**Textabschnitt:**
==========

Fragen & Antworten
Öl, Gas, Stromkabel: Verliert das Wattenmeer seinen Welterbe-Status?
Das Wattenmeer ist ein Weltnaturerbe. Doch Deutschland und die anderen Länder tun zu wenig, um es zu bewahren, sagen Naturschützer. Auch das Unesco-Komitee macht Druck.
Mehr als 10.000 Tier- und Pflanzenarten leben im Wattenmeer. Zudem rasten dort jedes Jahr zwölf Millionen Zugvögel. Die weltweit größte zusammenhängende Sand- und Schlickfläche sei "von besonderer Bedeutung für die weltweite Biodiversität", schwärmt die Deutsche Unesco-Kommission und spricht von einem "einzigartigen Naturerbe".
Dennoch könnte es sein, dass die 21 Staaten, die das Welterbe-Komitee der Unesco bilden, dem Wattenmeer demnächst den Welterbe-Status entziehen werden. Das Areal an der deutschen, dänischen und niederländischen Nordseeküste ist eines von mehreren großen Themen bei der Tagung des Komitees vom 21. bis 31. Juli in Neu-Delhi. Bereits voriges Jahr, damals in Riad, hatte das Welterbe-Komitee Deutschland, Dänemark und die Niederlande aufgefordert, mehr für den Schutz des Wattenmeers zu tun, statt dort den Ausbau der Infrastruktur voran zu treiben und in unmittelbarer Nähe des Schutzgebietes nach Öl und Gas zu bohren sowie Salz aus dem Meer zu fördern.
Unesco rügt Deutschland
Doch viel geschehen ist seit Riad nicht. So zumindest sieht es ein internationaler Zusammenschluss aus Naturschutzorganisationen, der sich bei der Unesco beschwert hat. Deutschland, Dänemark und die Niederlande nehmen die Auflagen der Vereinten Nationen für ein Natur-Welterbe nicht ernst genug, sagen die Naturschützer. Sie fürchten, dass die Unesco dem Wattenmeer daher den Welterbe-Status entziehen wird, zumindest mittelfristig. Dieser Kritik hat sich die Unesco angeschlossen und rügt Deutschland während der Tagung für seinen Umgang mit dem Weltkulturerbe Wattenmeer.

==========

**Rohdaten:**
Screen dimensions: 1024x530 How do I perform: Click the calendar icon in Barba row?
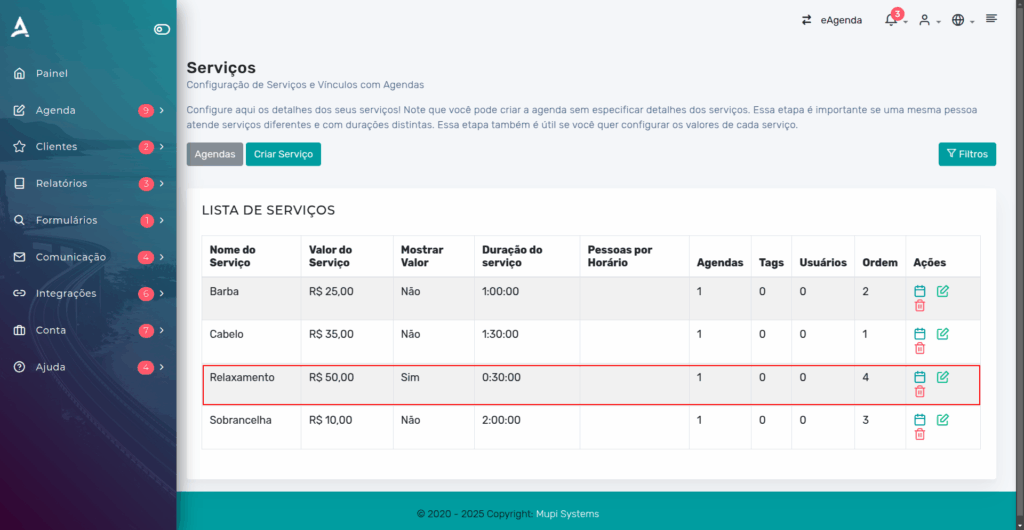(x=920, y=291)
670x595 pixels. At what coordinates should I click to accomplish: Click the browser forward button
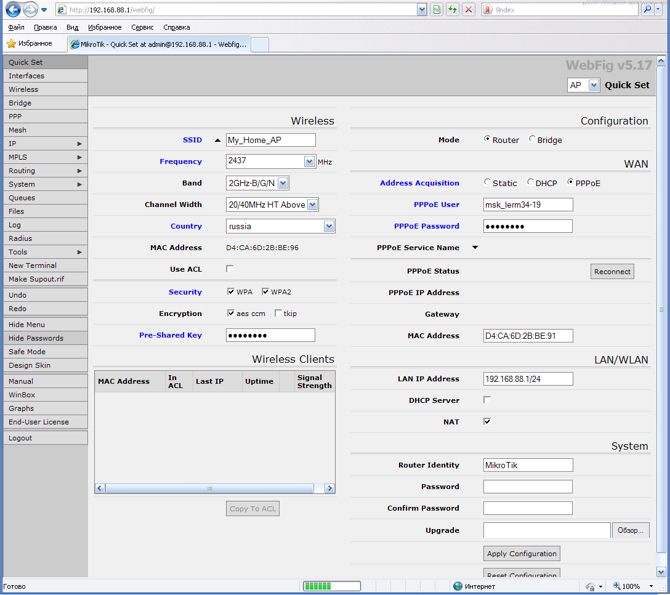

==========

**Aufgaben:**
a) Erkläre in ein bis drei Sätzen, warum die Naturschützer laut dem Text über das Wattenmeer befürchten, dass die Unesco dem Gebiet den Welterbe-Status entziehen wird.
b) Entscheide für jede der folgenden Aussagen, ob sie mit dem Text über das Wattenmeer übereinstimmt, und belege jedes Ja oder Nein mit den entscheidenden Worten des Textes als wörtlichem Zitat. (i) Im Wattenmeer rasten jedes Jahr zwölf Millionen Zugvögel. (ii) Das Welterbe-Komitee der Unesco wird von 21 Staaten gebildet. (iii) Die diesjährige Tagung des Komitees findet in Riad statt.
c) Setze den Text über das Wattenmeer im Anschluss an seinen letzten Satz fort.

**Erwartete Lösungen:**
a) Nach Ansicht eines internationalen Zusammenschlusses von Naturschutzorganisationen ist seit der Tagung in Riad nicht viel geschehen. Deutschland, Dänemark und die Niederlande nehmen demnach die Auflagen der Vereinten Nationen für ein Natur-Welterbe nicht ernst genug. Deshalb fürchten die Naturschützer, dass die Unesco dem Wattenmeer den Status zumindest mittelfristig entzieht.

b)
(i) Ja: „Zudem rasten dort jedes Jahr zwölf Millionen Zugvögel.“
(ii) Ja: „die 21 Staaten, die das Welterbe-Komitee der Unesco bilden“
(iii) Nein: „bei der Tagung des Komitees vom 21. bis 31. Juli in Neu-Delhi“

c)
Das Welterbe Wattenmeer:
Wird das Welterbe-Komitee dem Wattenmeer in Neu-Delhi den Welterbe-Status aberkennen?
Nein, höchstwahrscheinlich nicht. Seit einigen Tagen steht auf der Website der Unesco eine PDF-Datei mit Beschlussempfehlungen für die Tagung – auch zum Wattenmeer (ab Seite 24). Darin ist nicht die Rede davon, dass das Komitee dem Wattenmeer den Welterbe-Status aberkennen sollte.
Allerdings machen die Autoren darin deutlich, dass sie die Reaktion Deutschlands, der Niederlande und Dänemarks auf die Forderungen des Komitees aus dem Vorjahr unzureichend finden. So schreiben sie, dass die Öl- und Gasförderung in unmittelbarer Nähe des Welterbes den herausragenden universellen Wert (im Original: "Outstanding Universal Value") des Schutzgebietes "potenziell gefährdeten" – sprich: dass die drei Länder den Welterbe-Status des Wattenmeers aufs Spiel setzen, wenn sie entsprechende Öl- und Gasförderungen weiter zuließen oder gar ausbauten.
Sie beziehen sich auch auf die Ölförderung in der Mittelplate, dem größten Ölfeld Deutschlands. Es liegt vor der Dithmarscher Küste, am Rande des Nationalparks Schleswig-Holsteinisches Wattenmeer. Der Betreiber möchte dieses Ölfeld Richtung Süden erweitern. Ob er das darf, ist noch nicht abschließend entschieden. In der Beschlussvorlage der Unesco heißt es dazu, Deutschland werde "empfohlen", keine neuen Bohrgenehmigungen zu bewilligen.
Was fordern die Autoren der Unesco-Beschlussempfehlung außerdem für das Welterbe Wattenmeer?
Generell fordern die Unesco-Autoren für alle größeren Eingriffe rund um das Welterbe-Gebiet Umweltverträglichkeitsprüfungen. Der vielleicht größte Konflikt betrifft die Offshore-Windenergie. Die Autoren der Unesco schließen sich hier im Wesentlichen den Forderungen von Umweltschützern an. Sie fordern, dass Kabeltrassen zum einen beschränkt und zum anderen in Korridoren verlegt werden sollten, die "bereits von anderen Aktivitäten betroffen" seien.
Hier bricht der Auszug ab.